**WHAT IS BEING ASKED**
Print every one of the records below word for word, leaving out the pictures.

=-=-=-=-=

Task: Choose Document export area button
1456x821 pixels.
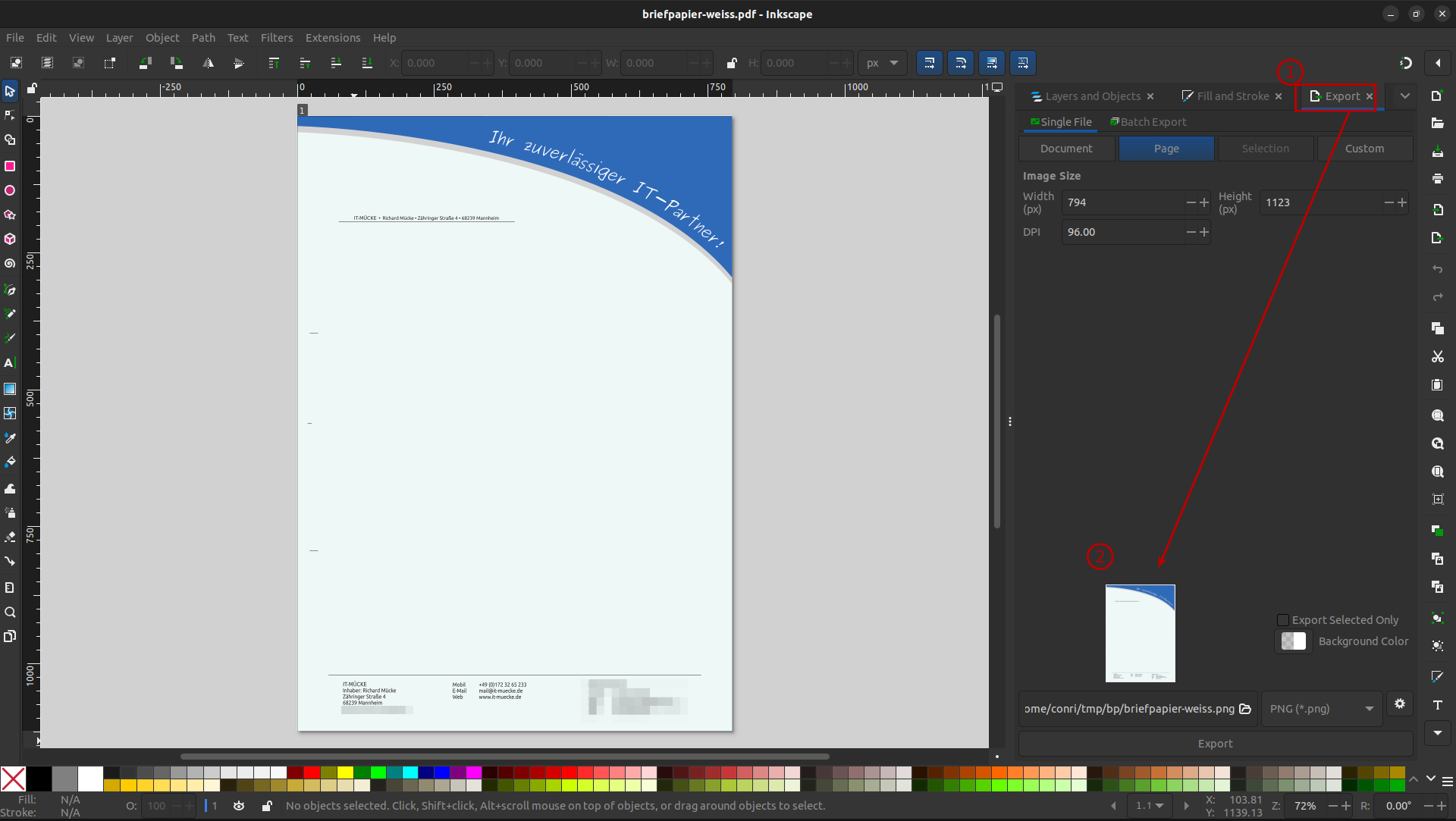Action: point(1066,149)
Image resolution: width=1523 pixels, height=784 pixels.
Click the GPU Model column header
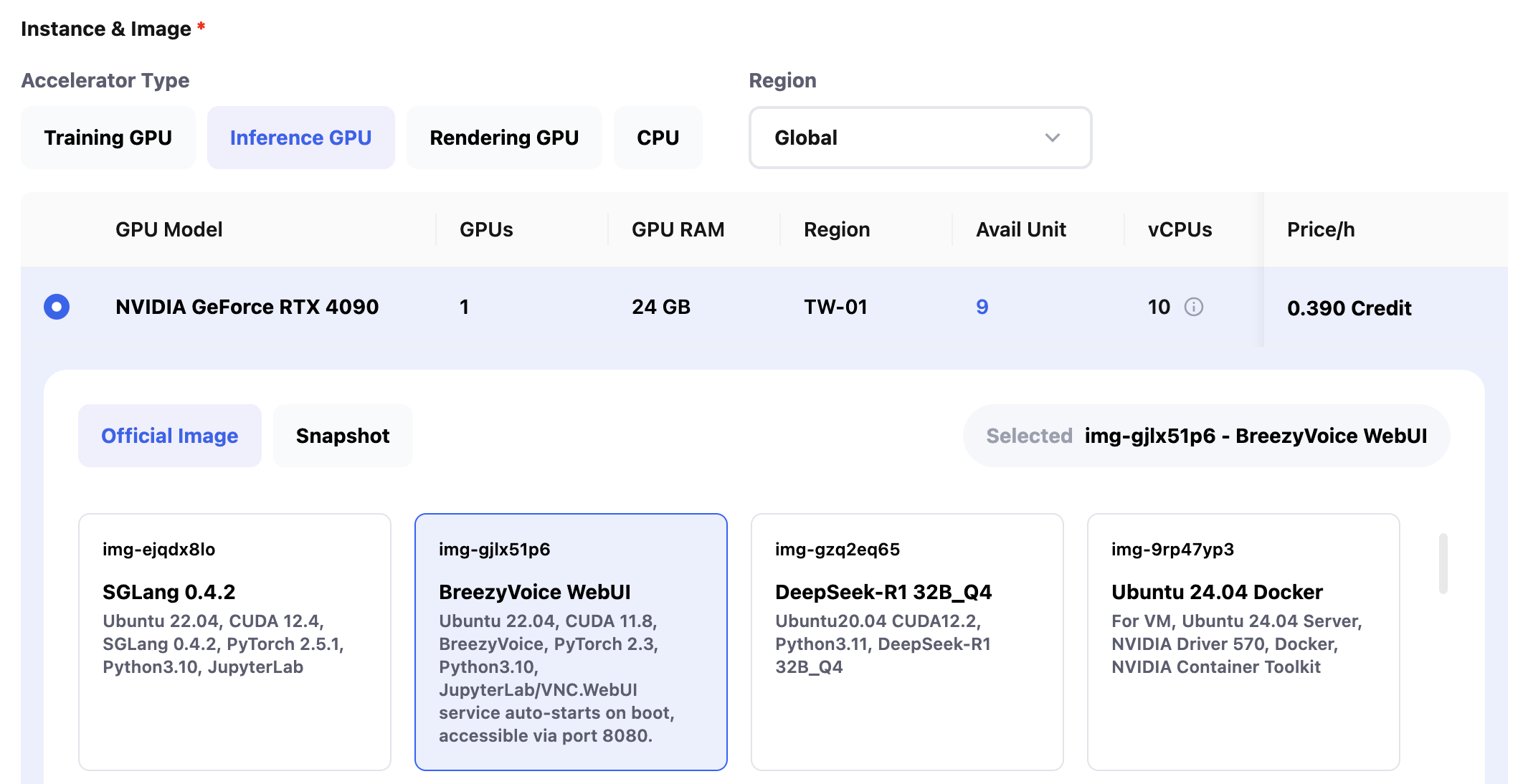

=-=-=-=-=

**EXERCISE RESPONSE**
Task: Choose Document export area button
1456x821 pixels.
Action: point(1066,149)
Image resolution: width=1523 pixels, height=784 pixels.
Click the GPU Model column header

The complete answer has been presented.